The Foxconn suicides were a spate of suicides linked to low pay and brutal working conditions at the Foxconn City industrial park in Shenzhen, China, that occurred alongside several additional suicides at various other Foxconn-owned locations and facilities in mainland China. The series of suicides drew media attention, and employment practices at Foxconn—one of the world's largest contract electronics manufacturers—were investigated by several of its customers, including Apple and Hewlett-Packard (HP).

Events of suicide

Pre-2010
While 2010 was a notable year for the company in numbers of suicides; preceding years saw suicides being reported as well.

2010

2011

2012

Additionally, 150 Chinese workers threatened suicide in protest on 2 January 2012.

2013

2016
Eva Dou of The Wall Street Journal reported the suicide of a 31-year-old night shift worker at Foxconn's production building in Zhengzhou on 18 August 2016.

2018

Response

Foxconn clients
Apple issued a public statement about the suicides, and company spokesperson Steven Dowling said "[Apple is] saddened and upset by the recent suicides at Foxconn... A team from Apple is independently evaluating the steps they are taking to address these tragic events, and we will continue our ongoing inspections of the facilities where our products are made." The statement was released after the results from the company's probe into its suppliers' labor practices were published in early 2010. Foxconn was not specifically named in the report, but Apple suggested poor treatment of workers in facilities that manufacture its products may include violations of labor laws, violations of Apple's own rules for suppliers, and child labor (workers as young as 14 could legally work in China through special programs around the time this report was compiled).

Apple committed to the implementation of changes following the suicides, but in late 2014 news reports of labor issues at another factory of a Chinese supplier also surfaced.

Reports
The 2010 suicides prompted 20 Chinese universities to compile an 83-page report on Foxconn, which they described as a "labor camp". Interviews of 1,800 Foxconn workers at 12 factories found evidence of illegal overtime and failure to report accidents. The report also criticized Foxconn's management style, which it called inhumane and abusive. Additionally, long working hours, discrimination towards Mainland Chinese workers by their Taiwanese coworkers, and a lack of working relationships were all presented as potential problems in the university report.

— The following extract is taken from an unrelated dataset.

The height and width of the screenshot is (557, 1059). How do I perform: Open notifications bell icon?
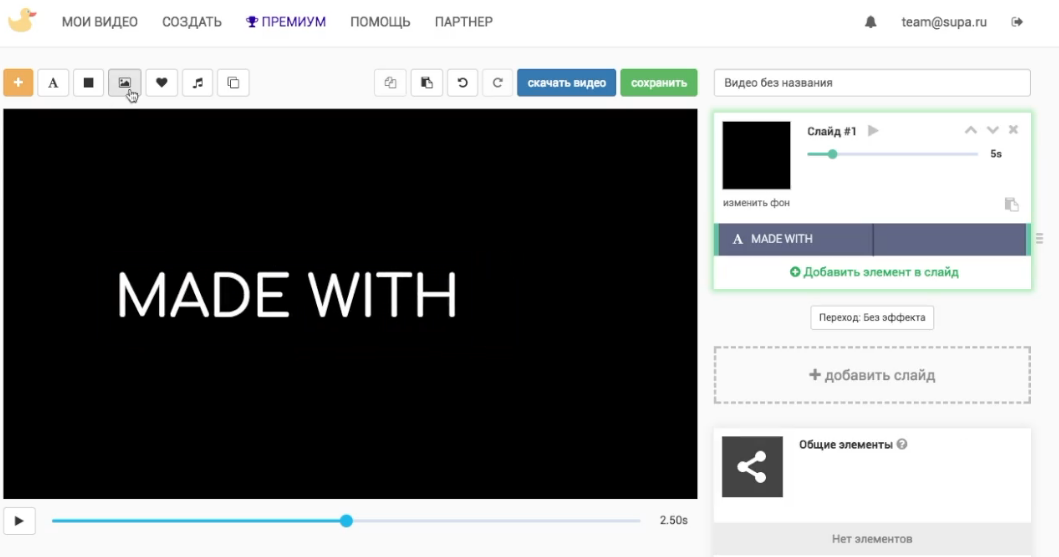click(x=870, y=22)
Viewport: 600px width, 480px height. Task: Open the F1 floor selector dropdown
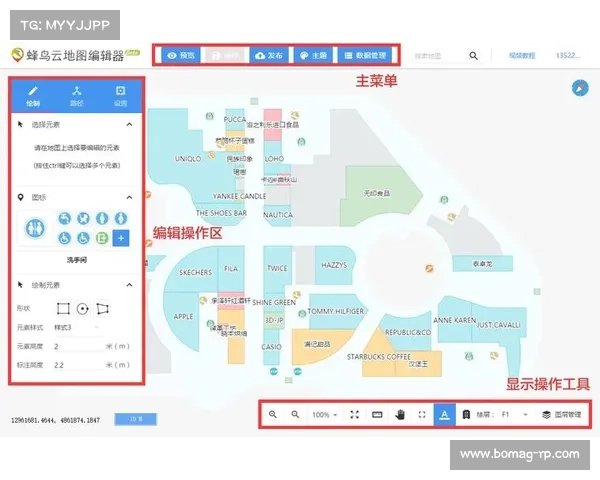(x=509, y=414)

A 2012 audit of Foxconn performed by the Fair Labor Association, at the request of Apple Inc., suggested that workplace accidents might be commonplace and that workers may consider overtime pay insufficient.

Crisis management 
During the first two and a half months, which included six of the fourteen deaths from suicide, Foxconn took a "no comment" approach to their business crisis. This left them vulnerable to media attacks, allowing the media to fill in their own information about the suicides. Li and Xu made a statement, in their case study about the business' suicides, that "Foxconn's series of employee suicides were severe events in the mind of the general public, and its 'no comment' strategy led to a more negative perception of its reputation and severe consequences." After the sixth suicide, Liu Kun, a spokesperson for Foxconn, stated that they were handling the crisis. He also started using a "denial strategy" to avoid any blame for the suicides and instead directed the fault at "the victims and societal problems."

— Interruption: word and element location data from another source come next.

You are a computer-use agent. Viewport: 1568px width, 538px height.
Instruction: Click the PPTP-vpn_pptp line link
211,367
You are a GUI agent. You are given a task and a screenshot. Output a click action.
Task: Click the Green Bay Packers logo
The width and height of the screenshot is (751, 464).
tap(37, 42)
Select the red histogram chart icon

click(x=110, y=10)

One of the ways Foxconn started handling the crisis was to require that employees sign a waiver stating that Foxconn would not be made liable if any individuals were to commit suicide. This, however, caused more troubles for Foxconn and they eventually retracted the document. After they removed the waiver, they installed safety netting around the facility to prevent future suicides. Foxconn also implemented a pay raise from 950 yuan to 1200 yuan, but they in turn increased their quota by twenty percent as well. Lastly, Foxconn opened their doors to two-hundred journalists. Foxconn informed the writers that they were taking extra steps for the future; which included safety netting and more help hotlines for employees to be able to call.

Foxconn
The chairman of Foxconn, Terry Gou, made the following statement at a press conference focused on the controversy: "We are certainly not running a sweatshop. We are confident we'll be able to stabilize the situation soon. A manufacturing team of 800,000 people is very difficult to manage." At the time of the company's press conference, the factory complex where the deaths occurred employed up to 300,000 people.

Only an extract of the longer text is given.